The user risk rate (URR) impact is substantial, allowing the first layer classifier to attain better results than those of the best performing Browsing Framework. This feature also relies on two fundamental parts of the user’s infection-related activity: their total browsing time and their total number of past exposures. Interestingly, past infections as a predictor for future infections has been shown in other domains including infectious diseases [24].

Finally, the addition of the Spatio-temporal layer, which accounts for the patterns in which each user’s neighbors became infected during each day of the learning period, improves the results of the second layer classifier and outperforms the Browsing Framework.

When examining the frameworks’ performance on the entire risky population, the Network Framework’s results exceed those of the Browsing Framework, but with a slightly smaller margin (3.3%). The drop in the margin could be related to the fact that the predictions of about 10% of the risky users are based only on their URR values, since they do not belong to the CRUN and therefore do not benefit from its strong features. Even so, results suggest that once a user transitioned to the risky class, the Network Framework serves as a better predictor for assessing her level of risk.

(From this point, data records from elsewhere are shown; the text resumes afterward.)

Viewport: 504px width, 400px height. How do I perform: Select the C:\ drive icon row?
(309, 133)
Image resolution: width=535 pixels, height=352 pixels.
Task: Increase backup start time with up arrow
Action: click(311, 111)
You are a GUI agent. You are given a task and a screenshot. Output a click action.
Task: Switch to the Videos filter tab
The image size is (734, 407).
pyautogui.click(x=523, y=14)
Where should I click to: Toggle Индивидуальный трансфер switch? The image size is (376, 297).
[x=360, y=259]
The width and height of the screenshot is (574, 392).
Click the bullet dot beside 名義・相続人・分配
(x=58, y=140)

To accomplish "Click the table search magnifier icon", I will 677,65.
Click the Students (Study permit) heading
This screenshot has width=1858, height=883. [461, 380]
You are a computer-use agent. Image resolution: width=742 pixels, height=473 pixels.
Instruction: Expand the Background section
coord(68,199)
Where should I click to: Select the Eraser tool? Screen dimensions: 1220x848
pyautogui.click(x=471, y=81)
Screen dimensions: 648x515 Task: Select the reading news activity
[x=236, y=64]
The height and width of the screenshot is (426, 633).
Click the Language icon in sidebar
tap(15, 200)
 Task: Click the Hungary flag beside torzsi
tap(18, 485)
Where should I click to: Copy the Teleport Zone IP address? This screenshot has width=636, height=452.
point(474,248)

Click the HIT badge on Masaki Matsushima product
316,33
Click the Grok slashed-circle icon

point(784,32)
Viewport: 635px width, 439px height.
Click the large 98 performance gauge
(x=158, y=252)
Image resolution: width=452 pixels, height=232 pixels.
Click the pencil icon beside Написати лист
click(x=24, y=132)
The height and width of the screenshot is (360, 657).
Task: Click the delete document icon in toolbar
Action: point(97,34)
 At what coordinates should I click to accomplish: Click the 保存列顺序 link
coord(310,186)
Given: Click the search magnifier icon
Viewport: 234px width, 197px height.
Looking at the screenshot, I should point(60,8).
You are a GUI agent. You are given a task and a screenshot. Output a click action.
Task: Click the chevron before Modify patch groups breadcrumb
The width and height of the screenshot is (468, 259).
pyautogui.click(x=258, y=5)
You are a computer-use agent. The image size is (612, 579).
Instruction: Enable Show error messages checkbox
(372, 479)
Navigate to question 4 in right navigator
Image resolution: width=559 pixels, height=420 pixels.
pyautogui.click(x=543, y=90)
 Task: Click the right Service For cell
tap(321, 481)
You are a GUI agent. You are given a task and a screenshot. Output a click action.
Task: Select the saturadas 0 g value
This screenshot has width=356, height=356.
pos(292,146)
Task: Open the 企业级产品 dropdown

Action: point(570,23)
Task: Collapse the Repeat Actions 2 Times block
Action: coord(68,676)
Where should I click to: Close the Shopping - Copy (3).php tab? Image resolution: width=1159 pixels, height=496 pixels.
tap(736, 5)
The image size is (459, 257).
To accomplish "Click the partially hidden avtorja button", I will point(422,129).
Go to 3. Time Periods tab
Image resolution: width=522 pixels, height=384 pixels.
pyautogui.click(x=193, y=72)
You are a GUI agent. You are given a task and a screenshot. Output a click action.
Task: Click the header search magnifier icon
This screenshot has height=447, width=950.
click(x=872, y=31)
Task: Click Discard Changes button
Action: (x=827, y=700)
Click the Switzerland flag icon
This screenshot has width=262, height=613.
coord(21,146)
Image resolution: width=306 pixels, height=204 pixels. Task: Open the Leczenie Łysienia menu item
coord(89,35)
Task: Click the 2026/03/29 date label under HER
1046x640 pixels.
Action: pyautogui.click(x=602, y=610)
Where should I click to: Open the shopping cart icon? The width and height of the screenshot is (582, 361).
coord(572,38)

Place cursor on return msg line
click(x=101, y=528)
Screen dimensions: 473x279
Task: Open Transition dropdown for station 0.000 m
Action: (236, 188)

When considering the entire population, the Browsing Framework’s score is better than that of the Network Framework, with the difference being 3.6%. These results are not surprising as the Browsing Framework is trained upon the entire population and can predict that a safe user will become infected in the prediction period. The Network Framework, in its suggested configuration, has the limit of not incorporating information of the safe users. One possible approach to address this matter is to define a spectrum of riskiness for each URL (instead of a strict binary categorization), and then try to identify relatively subtle riskiness-tendencies amongst safe users. This approach requires an API that either offers a soft categorization for each website, or combining multiple APIs and setting the score of each URL to be the average label across all APIs. Due to the millions of URLs that required labeling for our analysis, we were limited to specific APIs for which we had enough labeling quota, and these enhancements were left outside the scope of this work.

The Browsing Framework also shows somewhat less powerful results than similar models introduced in other studies [4, 7]. This can be accounted for our data’s ’impurity’ compared to theirs. Specifically, the data we analyzed is limited to personally-installed browser software versus data collected from the users’ cellular service provider or data collected from a popular AV). Another possible explanation would be that we did not refer to the categories of the users’ websites, which may hold valuable information regarding the users’ level of riskiness (e.g., adult-content websites tend to contain more malware than news websites [4, 7]). As these website categorizations were not applied in the Network Framework, we assume both frameworks’ scores are similarly affected by the absence of these features.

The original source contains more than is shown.